(Screenshot grounding data)
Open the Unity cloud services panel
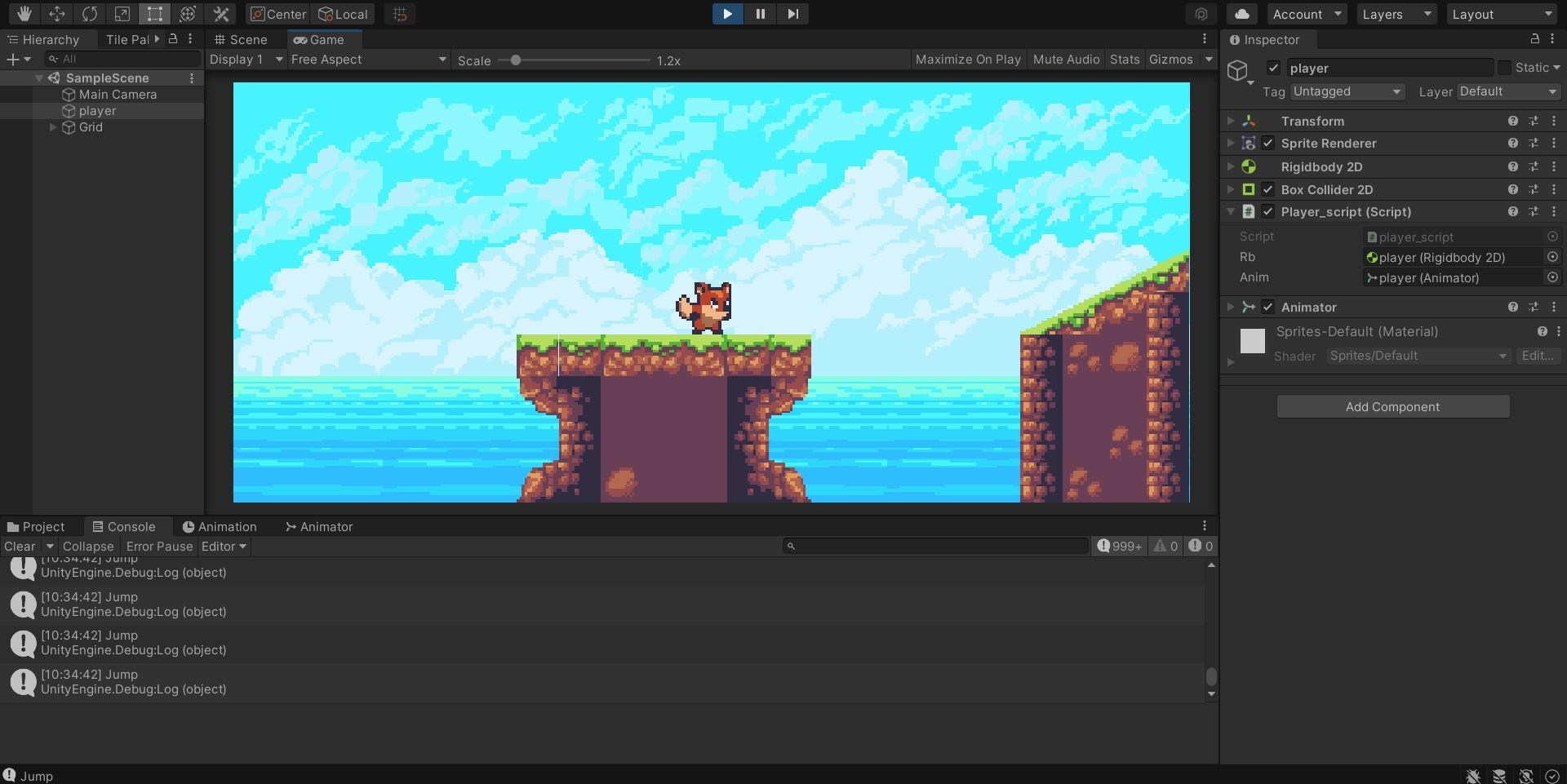 tap(1241, 14)
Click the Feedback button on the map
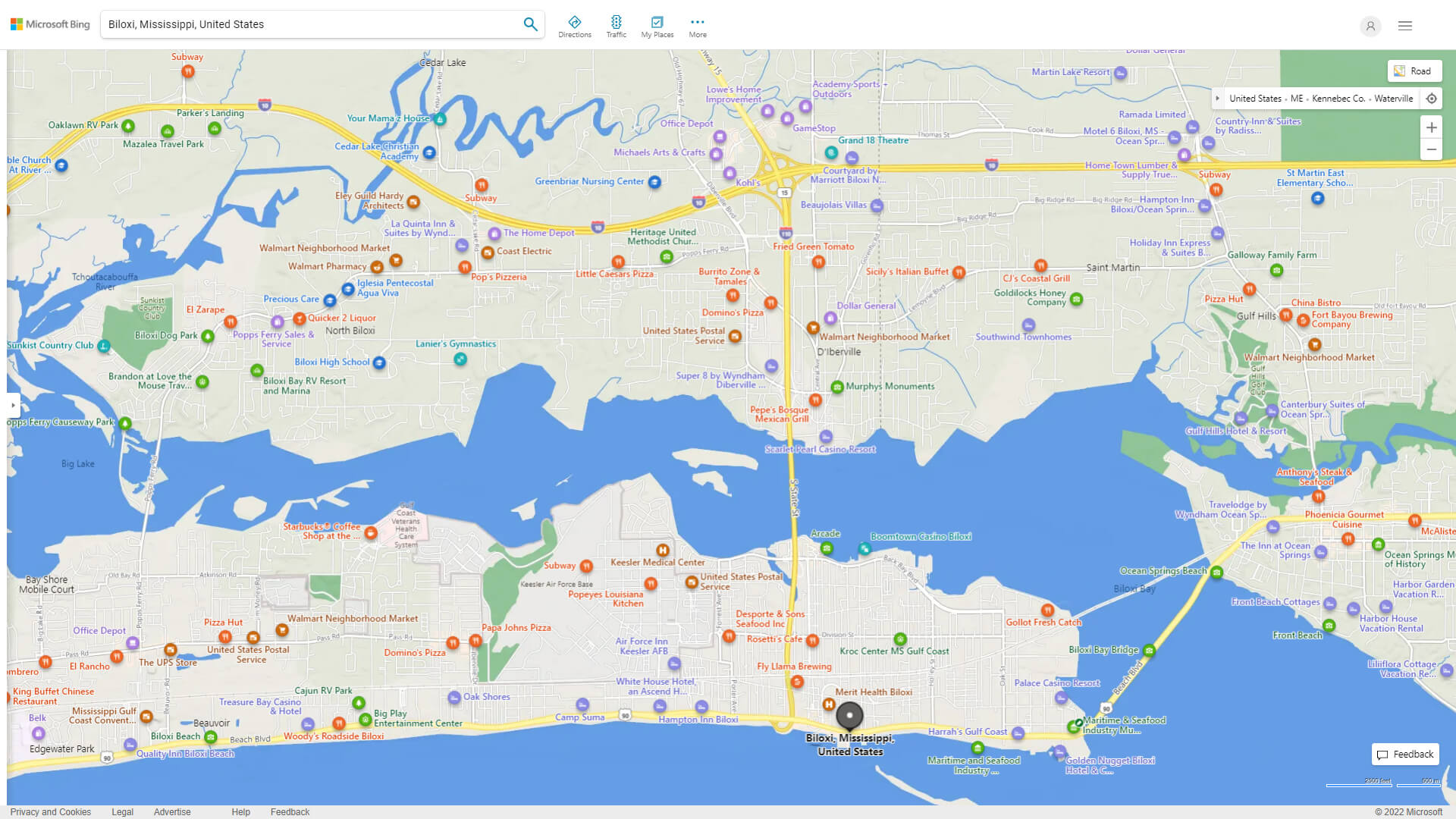The height and width of the screenshot is (819, 1456). 1405,754
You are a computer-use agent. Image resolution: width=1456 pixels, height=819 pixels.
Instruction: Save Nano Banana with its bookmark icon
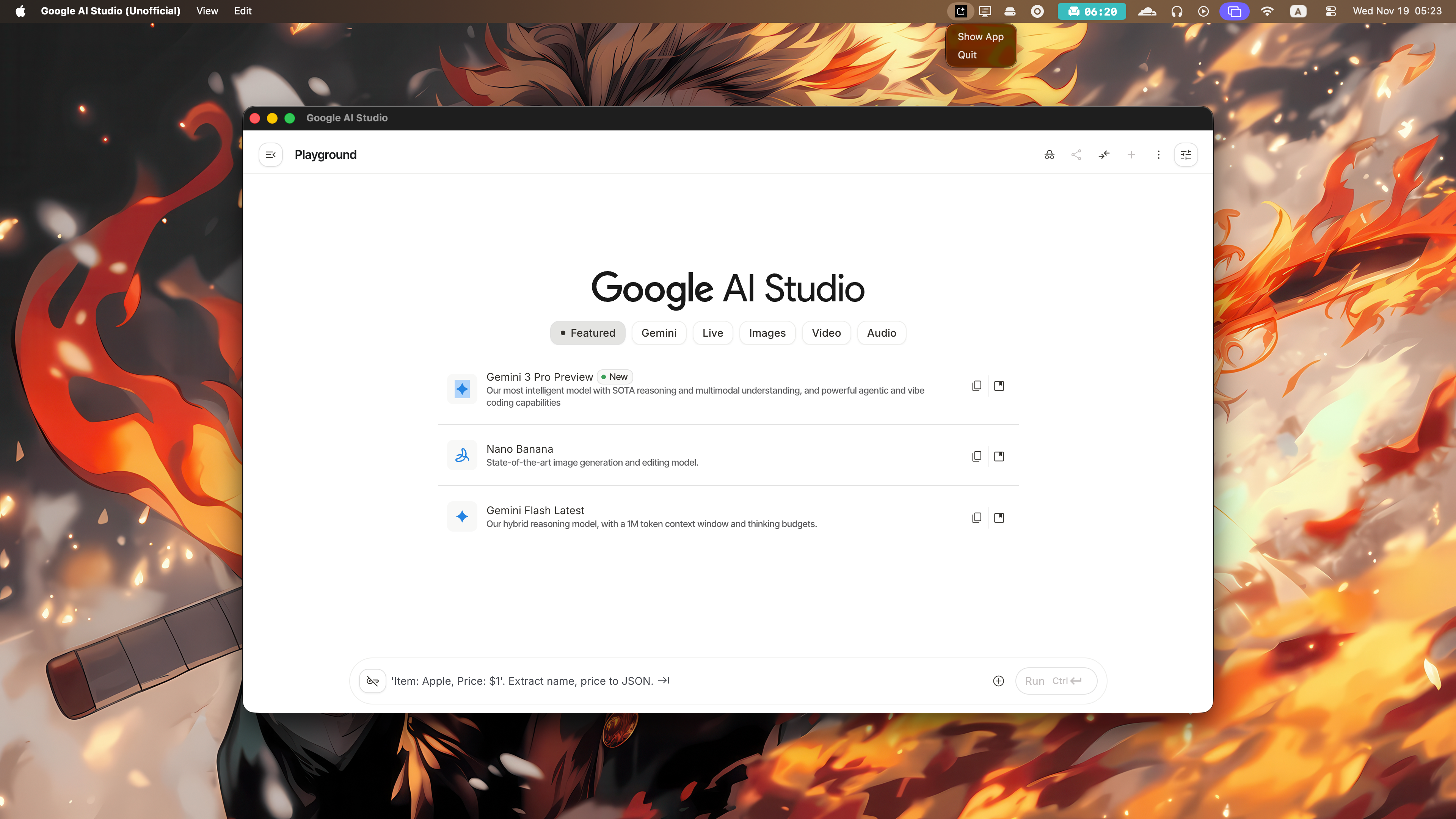coord(999,455)
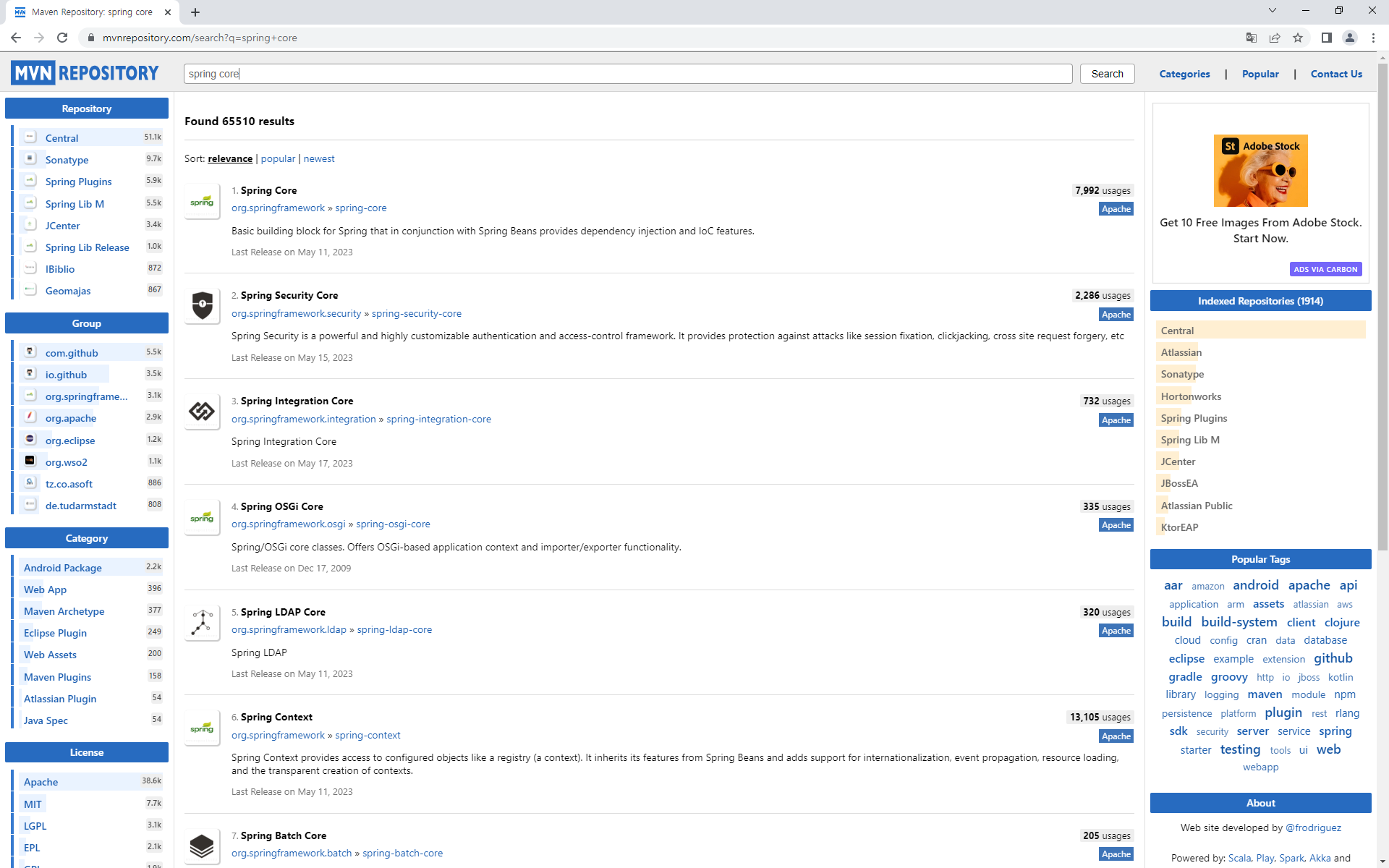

> What this task involves
Send back the entries above exactly. Skip the images.

> Result of this task
Open the Unity cloud services panel
 tap(1241, 14)
Click the Feedback button on the map
The height and width of the screenshot is (819, 1456). 1405,754
You are a computer-use agent. Image resolution: width=1456 pixels, height=819 pixels.
Instruction: Save Nano Banana with its bookmark icon
coord(999,455)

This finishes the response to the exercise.